### Task requirements
Give back all the data exactly, line by line.

### Stored records
▼
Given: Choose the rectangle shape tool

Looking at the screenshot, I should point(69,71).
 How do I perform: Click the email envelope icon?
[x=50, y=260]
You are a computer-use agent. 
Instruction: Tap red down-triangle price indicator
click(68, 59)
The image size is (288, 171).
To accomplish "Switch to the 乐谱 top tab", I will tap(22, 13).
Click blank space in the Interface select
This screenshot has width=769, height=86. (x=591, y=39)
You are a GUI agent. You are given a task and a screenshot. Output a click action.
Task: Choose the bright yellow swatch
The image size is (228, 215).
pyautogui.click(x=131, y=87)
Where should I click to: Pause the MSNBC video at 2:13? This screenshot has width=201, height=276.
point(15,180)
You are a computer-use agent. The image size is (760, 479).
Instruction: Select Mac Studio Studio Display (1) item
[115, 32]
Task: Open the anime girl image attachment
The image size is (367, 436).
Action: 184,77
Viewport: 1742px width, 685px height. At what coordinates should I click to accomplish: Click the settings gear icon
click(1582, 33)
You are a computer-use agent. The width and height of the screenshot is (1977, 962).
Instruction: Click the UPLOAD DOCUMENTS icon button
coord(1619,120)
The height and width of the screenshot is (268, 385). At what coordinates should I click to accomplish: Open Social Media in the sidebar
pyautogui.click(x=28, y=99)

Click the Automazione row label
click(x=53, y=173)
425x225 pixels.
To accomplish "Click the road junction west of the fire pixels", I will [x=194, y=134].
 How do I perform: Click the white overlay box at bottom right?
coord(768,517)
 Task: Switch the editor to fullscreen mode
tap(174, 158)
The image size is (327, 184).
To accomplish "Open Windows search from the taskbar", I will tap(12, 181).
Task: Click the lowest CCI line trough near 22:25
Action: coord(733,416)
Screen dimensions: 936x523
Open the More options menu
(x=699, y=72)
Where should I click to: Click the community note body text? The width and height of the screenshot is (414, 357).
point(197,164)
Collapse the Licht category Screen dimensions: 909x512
▲
### Exercise output
Given: Choose the rectangle shape tool

Looking at the screenshot, I should point(69,71).
 How do I perform: Click the email envelope icon?
[x=50, y=260]
You are a computer-use agent. 
Instruction: Tap red down-triangle price indicator
click(68, 59)
The image size is (288, 171).
To accomplish "Switch to the 乐谱 top tab", I will tap(22, 13).
Click blank space in the Interface select
This screenshot has width=769, height=86. (x=591, y=39)
You are a GUI agent. You are given a task and a screenshot. Output a click action.
Task: Choose the bright yellow swatch
The image size is (228, 215).
pyautogui.click(x=131, y=87)
Where should I click to: Pause the MSNBC video at 2:13? This screenshot has width=201, height=276.
point(15,180)
You are a computer-use agent. The image size is (760, 479).
Instruction: Select Mac Studio Studio Display (1) item
[115, 32]
Task: Open the anime girl image attachment
The image size is (367, 436).
Action: 184,77
Viewport: 1742px width, 685px height. At what coordinates should I click to accomplish: Click the settings gear icon
click(1582, 33)
You are a computer-use agent. The width and height of the screenshot is (1977, 962).
Instruction: Click the UPLOAD DOCUMENTS icon button
coord(1619,120)
The height and width of the screenshot is (268, 385). At what coordinates should I click to accomplish: Open Social Media in the sidebar
pyautogui.click(x=28, y=99)

Click the Automazione row label
click(x=53, y=173)
425x225 pixels.
To accomplish "Click the road junction west of the fire pixels", I will [x=194, y=134].
 How do I perform: Click the white overlay box at bottom right?
coord(768,517)
 Task: Switch the editor to fullscreen mode
tap(174, 158)
The image size is (327, 184).
To accomplish "Open Windows search from the taskbar", I will tap(12, 181).
Task: Click the lowest CCI line trough near 22:25
Action: coord(733,416)
Screen dimensions: 936x523
Open the More options menu
(x=699, y=72)
Where should I click to: Click the community note body text? The width and height of the screenshot is (414, 357).
point(197,164)
Collapse the Licht category Screen dimensions: 909x512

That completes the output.